My parents moved to Norwich and now my life is over

Sorry Norwich, but you’re shit


Starting university is an exciting and terrifying prospect. Making new friends is not an easy feat and there is much consolation knowing that you have friends waiting for you at home during the holidays. Sadly, this is something that I can no longer look forward to.

I come from a small, idyllic riverside town in Worcestershire called Bewdley. It’s every thing you think it would be – picturesque, quiet and boring but also full of childhood friends. Many weekends were spent underage drinking in the sandy park, eating fish and chips by the river and stumbling out of one of the 18 pubs that the town boasts.

Last May, at the end of my first year, my Dad broke the news that he had a new job, however there was a catch…it was in Norwich.

Why would you want to move away from somewhere like this?

Norwich is a horrifying 185 miles away from my beloved hometown.

My parents decided to move on the same weekend that I was moving into my second year house, causing the whole day to be full of chaos and moving men – not the goodbye that I really fancied.

Now Norwich isn’t one of the worst places that one can move to however it’s definitely not the first on your list.

Look at this hideous city

Firstly, it’s in the middle of nowhere – literally, nothing is around the city except tiny villages with no street lighting. It’s still over an hour away from Cambridge which is the closest city with mildly interesting things to do and see.

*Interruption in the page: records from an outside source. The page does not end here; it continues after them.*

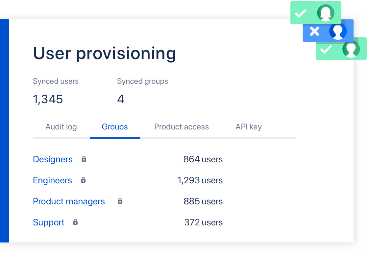Click the Product managers group link
The width and height of the screenshot is (369, 253).
pyautogui.click(x=69, y=201)
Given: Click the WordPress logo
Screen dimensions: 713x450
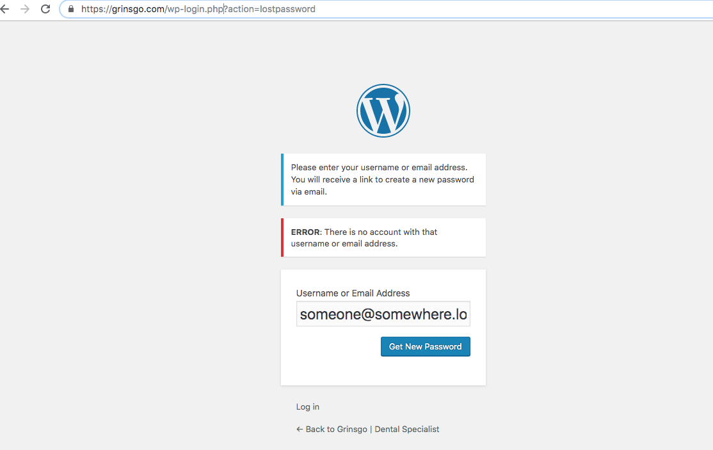Looking at the screenshot, I should 383,111.
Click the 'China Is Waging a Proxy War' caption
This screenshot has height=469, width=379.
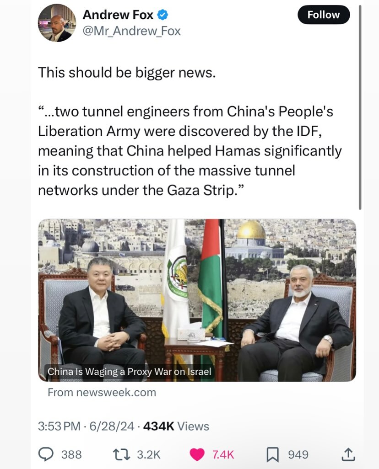click(x=130, y=372)
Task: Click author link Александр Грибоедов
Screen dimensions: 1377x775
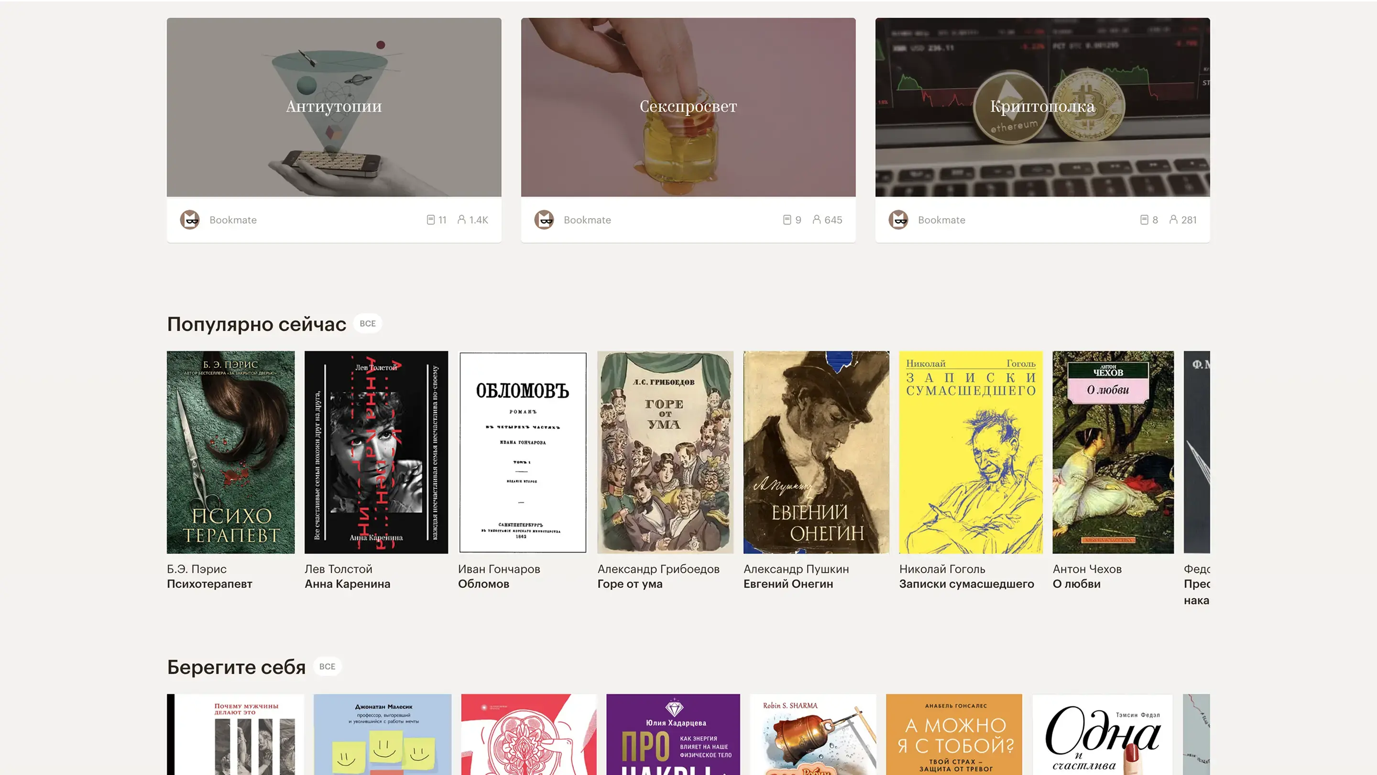Action: [x=659, y=569]
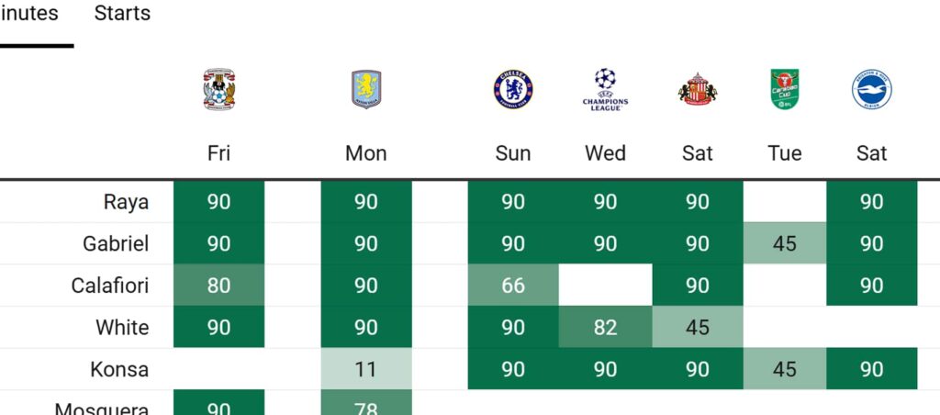Switch to the Starts tab
The width and height of the screenshot is (940, 415).
click(122, 13)
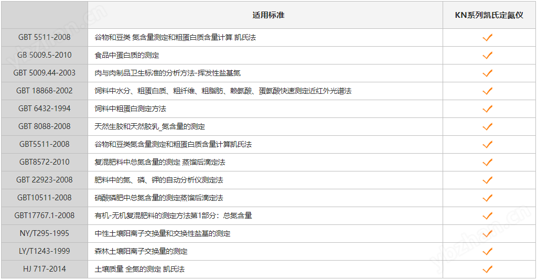Click the HJ 717-2014 standard code cell
Viewport: 537px width, 280px height.
click(x=45, y=269)

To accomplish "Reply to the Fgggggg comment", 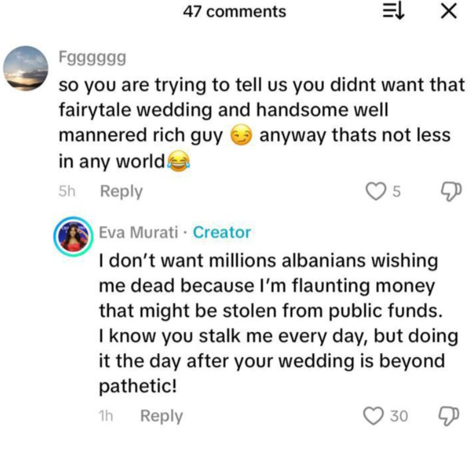I will coord(121,192).
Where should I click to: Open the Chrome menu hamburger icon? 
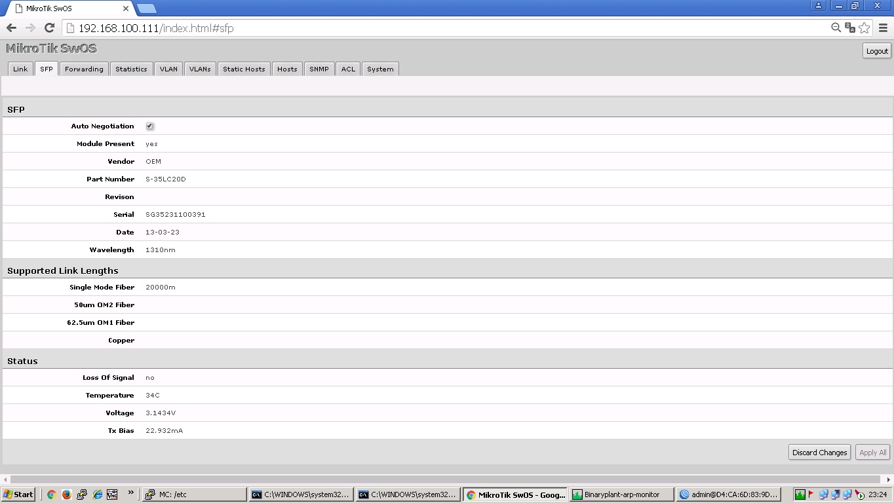point(883,28)
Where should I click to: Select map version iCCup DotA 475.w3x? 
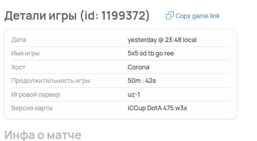click(x=157, y=108)
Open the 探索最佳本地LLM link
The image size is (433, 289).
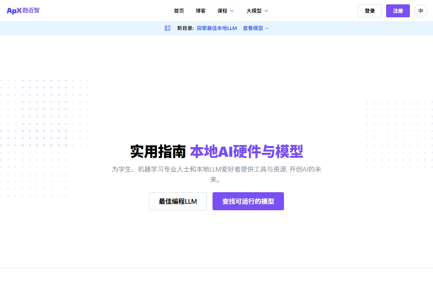pyautogui.click(x=217, y=28)
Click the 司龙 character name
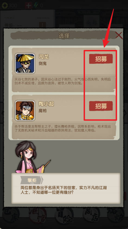Image resolution: width=128 pixels, height=229 pixels. point(44,57)
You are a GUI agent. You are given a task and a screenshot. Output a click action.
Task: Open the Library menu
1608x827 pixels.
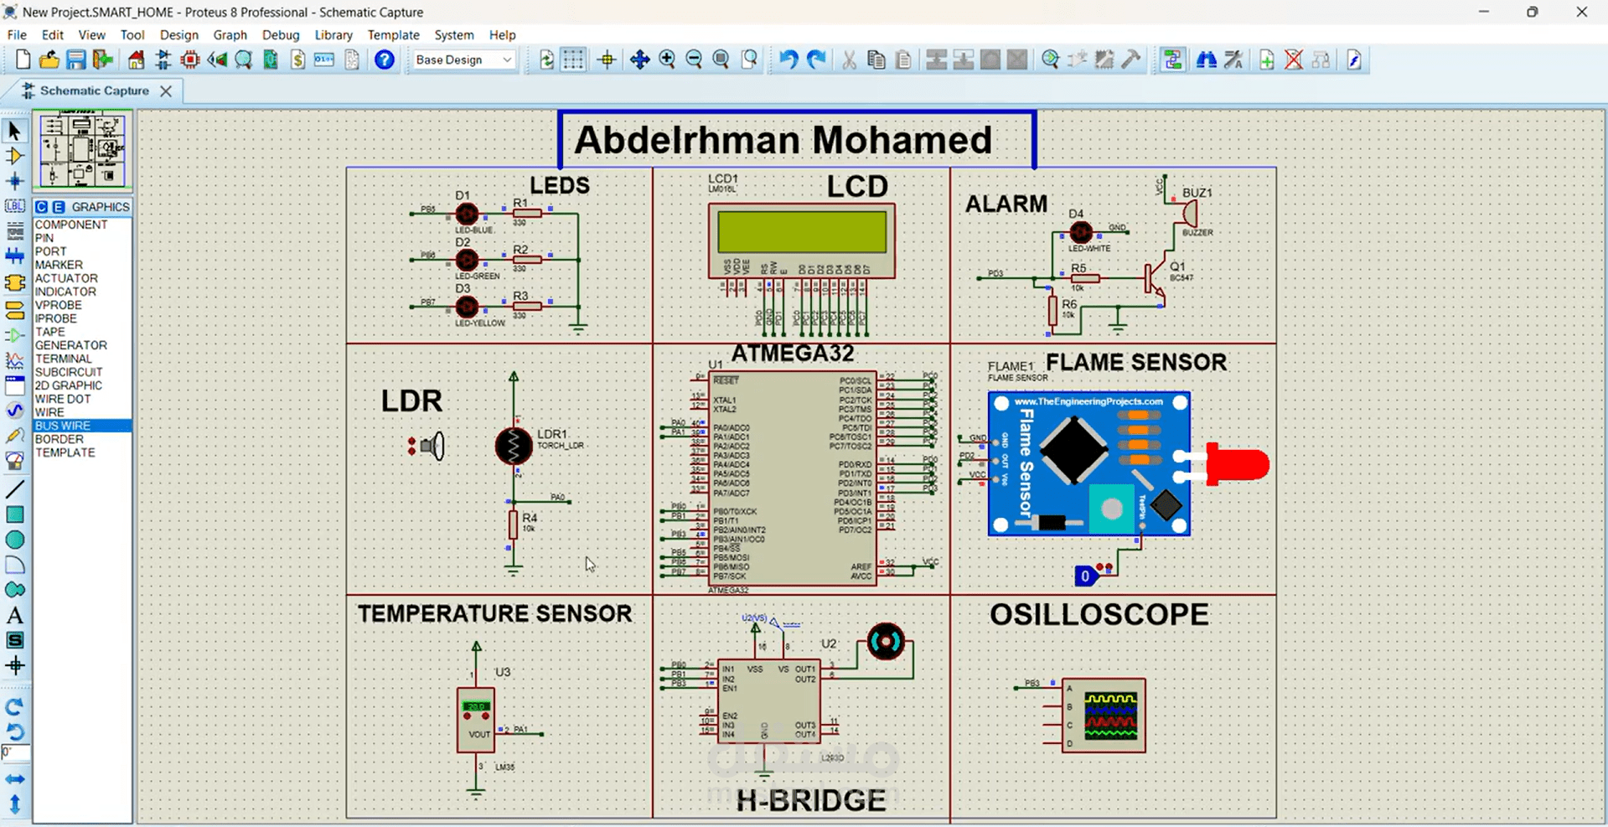pyautogui.click(x=333, y=34)
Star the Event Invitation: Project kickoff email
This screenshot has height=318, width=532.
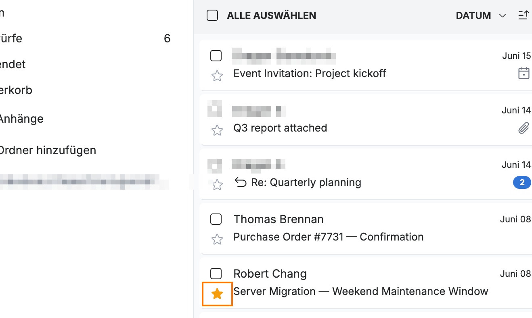pyautogui.click(x=217, y=76)
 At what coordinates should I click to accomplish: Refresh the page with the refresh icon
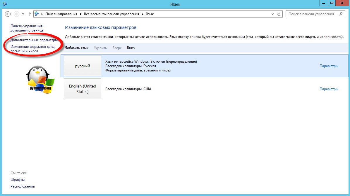pyautogui.click(x=279, y=14)
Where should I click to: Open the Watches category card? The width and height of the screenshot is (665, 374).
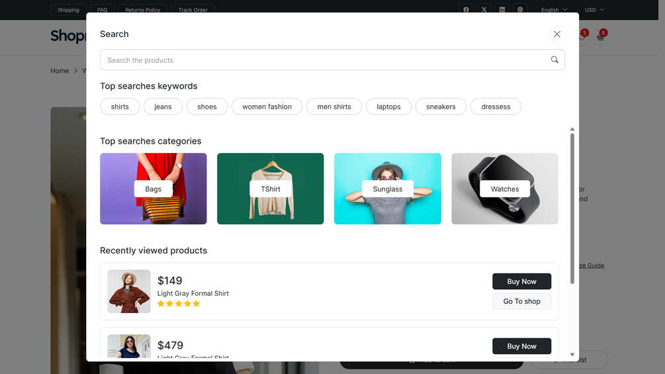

Secondly, It’s freezing – what is up with the wind? Why is it always absolutely glacial? My Mum informs me that it’s from Siberia and that is not something I signed up for – no thank you.

Thirdly, it’s literally on the other side of the country from my hometown. I am in no position to make new friends there, being at uni most of the time, and believe me the Christmas holidays were nowhere near as fun as normal spent playing trivial pursuit with my parents night after night.

Sure, Norwich has nice food places, cute shops and there’s a (sort of) beach nearby but what’s the use of these things with no one to enjoy them with?

Pretending to enjoy myself at a coffee shop in Norwich

It costs £88 for a return ticket without a rail card, further epitomizing the fact that no one wants to go there or can afford to either.

Furthermore, I am now stuck in a limbo – what do I say when someone asks me where I’m from? I used to say Worcestershire but I don’t live there anymore and there’s no chance I’m going to say I’m from Norwich. I’m in no mans land.

My ‘charming’ new home

So thanks Mum and Dad. You have torn me away from my childhood town and friends and forced me to admit that I now live in a cold, rainy city with nothing interesting except the odd artisan food place that pretentiously serves anchovies for breakfast (seriously?!)

I think I speak for all those students whose parents have done this when I say STOP, please – you may think you now have the opportunity to move away with all your children gone but really, if you do, then you’re only going to make the identity crisis that every student faces even worse.